According to State Farm, it promptly and reasonably inspected the property, then
informed De Leon the covered damage did not exceed the policy deductible. State
Farm contended that if De Leon cannot establish that he is entitled to additional
policy benefits, he cannot recover for extra-contractual claims because he has
alleged no independent injury. State Farm listed the elements of a claim under Texas
Insurance Code chapter 541 and argued that De Leon had no evidence that it engaged
in a practice that violated the applicable statute which he relied on to his detriment
nor that State Farm’s act or practice was the producing cause of actual damages.
State Farm contended that the summary judgment evidence established otherwise. It
also claimed that De Leon produced no evidence of or identified any specific
misrepresentation State Farm made, which was also fatal to his DTPA claim. State
Farm noted De Leon’s deposition testimony that the adjuster made no
misrepresentations.
As to the prompt payment claim under Texas Insurance Code chapter 542,
State Farm contended that De Leon failed to plead any specific facts to support this
7
claim or produce any evidence of it. It asserted that the summary judgment evidence
established State Farm satisfied each statutory deadline.

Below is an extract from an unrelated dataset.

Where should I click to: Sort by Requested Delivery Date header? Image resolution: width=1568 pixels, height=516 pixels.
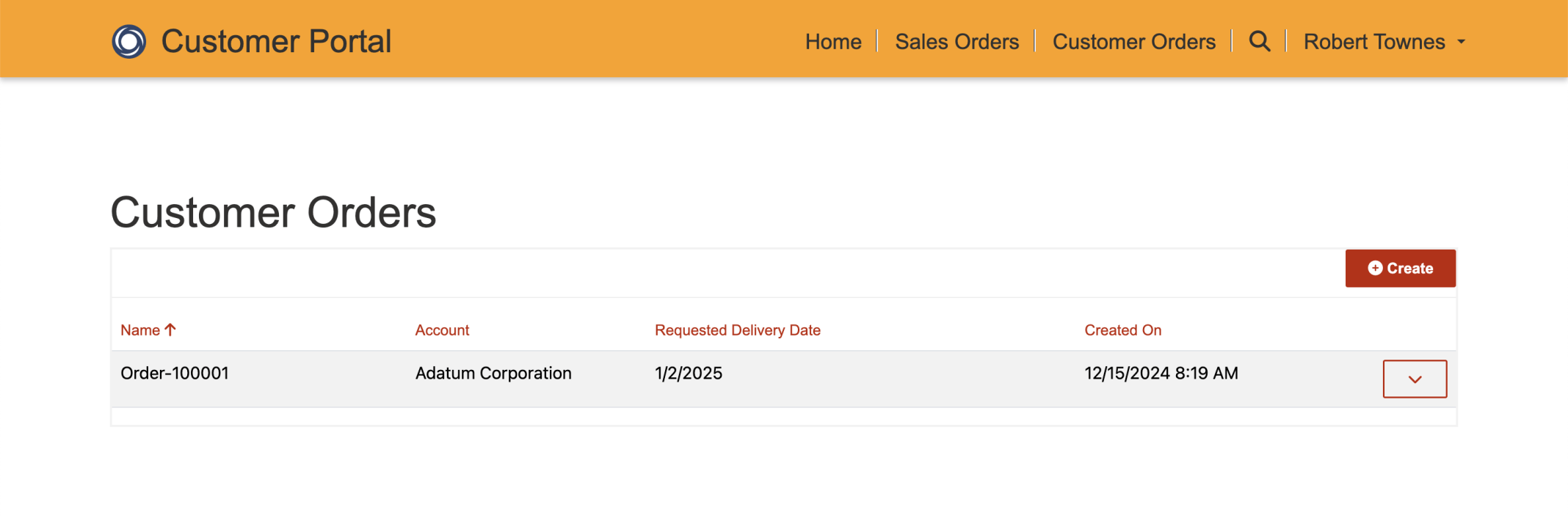[x=737, y=330]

Finally, as to the common-law fraud and conspiracy claims, State Farm
outlined the requisite elements and specifically challenged the lack of evidence to
support that State Farm made a material misrepresentation of fact or that De Leon
relied on such a misrepresentation. Despite generic allegations of misrepresentations
in his Petition, State Farm argued that De Leon testified that no such
misrepresentations were made, so the evidence also conclusively negated these
claims.
State Farm’s summary judgment evidence included: State Farm Records
Custodian’s Affidavit with insurance records, including a copy of the insurance
policy and premium information; Affidavit of State Farm Claims Team Manager
Nick D’Alessandro attaching the claim file, estimate showing $2,395 in damages,
and email communication between State Farm and Dick Law Firm; excerpts from
De Leon’s deposition; excerpts of Brandon Gadrow’s deposition; and State Farm’s
Designation of Expert Witnesses naming Jeff Hunt and Hunt’s report.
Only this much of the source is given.